Lea County, where Hobbs is located, currently produces more oil than any other county in the US from wells operated by companies including listed Devon Energy and EOG Resources. The increase in manufacturing has boosted New Mexico’s tax revenue, historically one of the highest poverty rates in the country. The state budget has increased from less than $6 billion four years ago to almost $9.5 billion this year, with increased spending on education, housing, health care and infrastructure.

“It was amazing,” says Katherine Brown, a Republican member of the New Mexico House of Representatives. “Of course it’s a boom, but it’s more than that. . . than anything we’ve seen before. It’s unprecedented.”

New Mexico’s crude oil production has surpassed that of Mexico © Ernest Scheyder/Reuters

Hobbs has already had his ups and downs. In the 1980s, when oil prices dropped to historic lows, bumper stickers were placed on cars in the city that read, “Can the last person to leave turn off the lights?” The onset of the pandemic in 2020 effectively brought oil fields to a halt as prices crashed again, wiping out workers.

The mood is different now, as experts forecast record global oil demand this year, with oil prices stabilizing at around $80 a barrel.

High wages in the oil fields have attracted workers from traditional services such as retail and hospitality, leaving restaurants half-worked due to a shortage of staff. Others have raised wages in an attempt to compete: Burger King offers up to $28 an hour for flipping hamburgers, a job that pays an average of $19 in expensive New York.

“Trying to hire in the oil industry is hard enough.
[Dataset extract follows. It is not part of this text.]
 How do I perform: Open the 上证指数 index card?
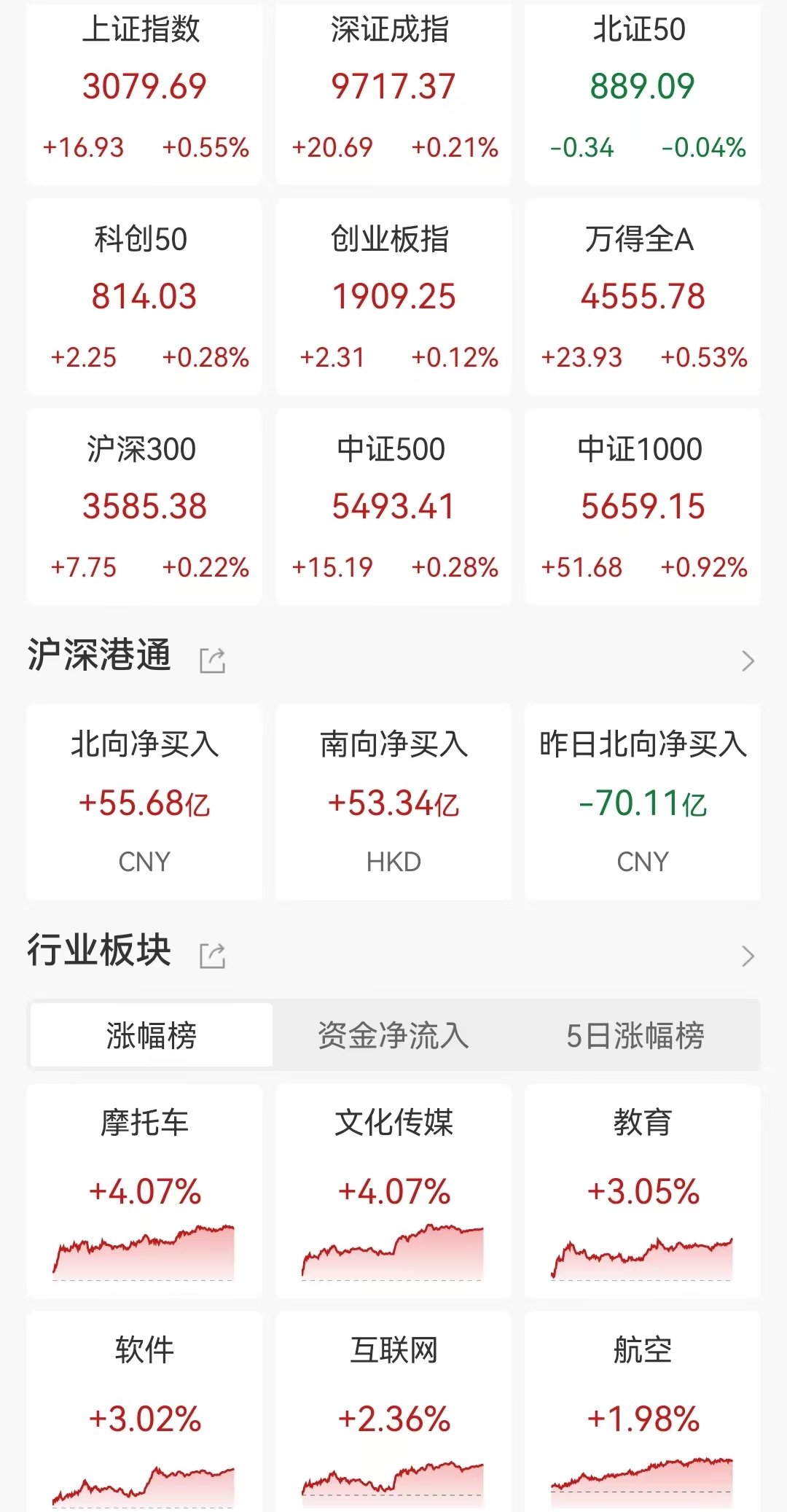[144, 91]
But finding a job in retail is very difficult,” says Jennifer Grassham, director of the Lee County Economic Development Board. “I would say that everyone is looking for people. It doesn’t matter if it’s retail or oilfield.”
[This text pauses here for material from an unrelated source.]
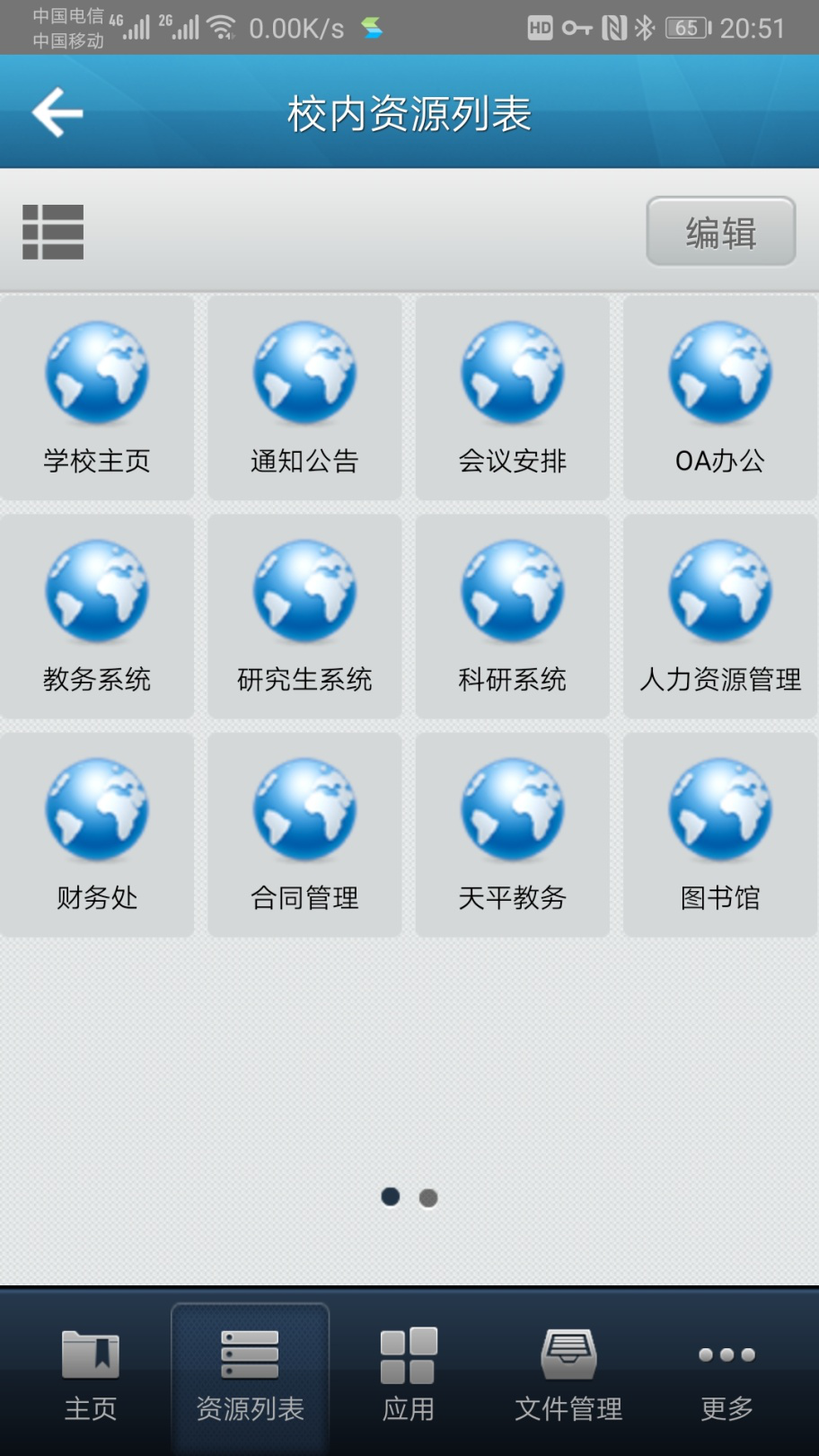
Task: Open 财务处 resource
Action: pyautogui.click(x=97, y=834)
Hotel prices are on the rise and rooms are increasingly being booked mid-week to accommodate visiting workers. Insignia Hospitality, which manages a portfolio of more than 20 hotels in Perm, is opening a new Hilton franchise at Hobbs, the city’s fourth hotel, next month.

Rachel Overman, COO of Insignia, is optimistic. “Otherwise,” she said. “We wouldn’t build a new hotel there.”

The unemployment rate in Lee County was 3.7% in November, about the same as the national average. Locals say the reality on the ground in the county of 73,000 is an even tougher job market.

“I have an unemployment number. But my personal opinion is this: I think these are the people who do not want to work – because there is a job, ”says Dustin Armstrong, head of the local chamber of commerce. “We are in the busiest location in the busiest oil field in the US.”

Line chart of the unemployment rate (%) showing that the US oil industry job market is on the rise

The current upcycle comes despite fears that the shale revolution that made the US the world’s largest oil and gas supplier is coming to an end. Wall Street is demanding that profits be returned to shareholders, not spent on drilling. And in many regions of the country, the best area has already been drilled.

Oil producers are now complaining about runaway cost inflation, which is another reason why the US shale sector as a whole is trying to increase oil supply as quickly and easily as it has in the past. On top of that, there is a growing drive to move away from oil and gas in the world’s largest economy in favor of cleaner alternatives.

But there is confidence in Perm that America will continue to devour the hydrocarbons it produces for a long time to come.

“We’re looking at the whole energy balance dilemma from a different perspective because we’re doing business here,” says John Yates, chief executive of Abo Empire, a local manufacturer. “The Permian Basin is over 100 years old, but that doesn’t make us a pile of dinosaur bones.”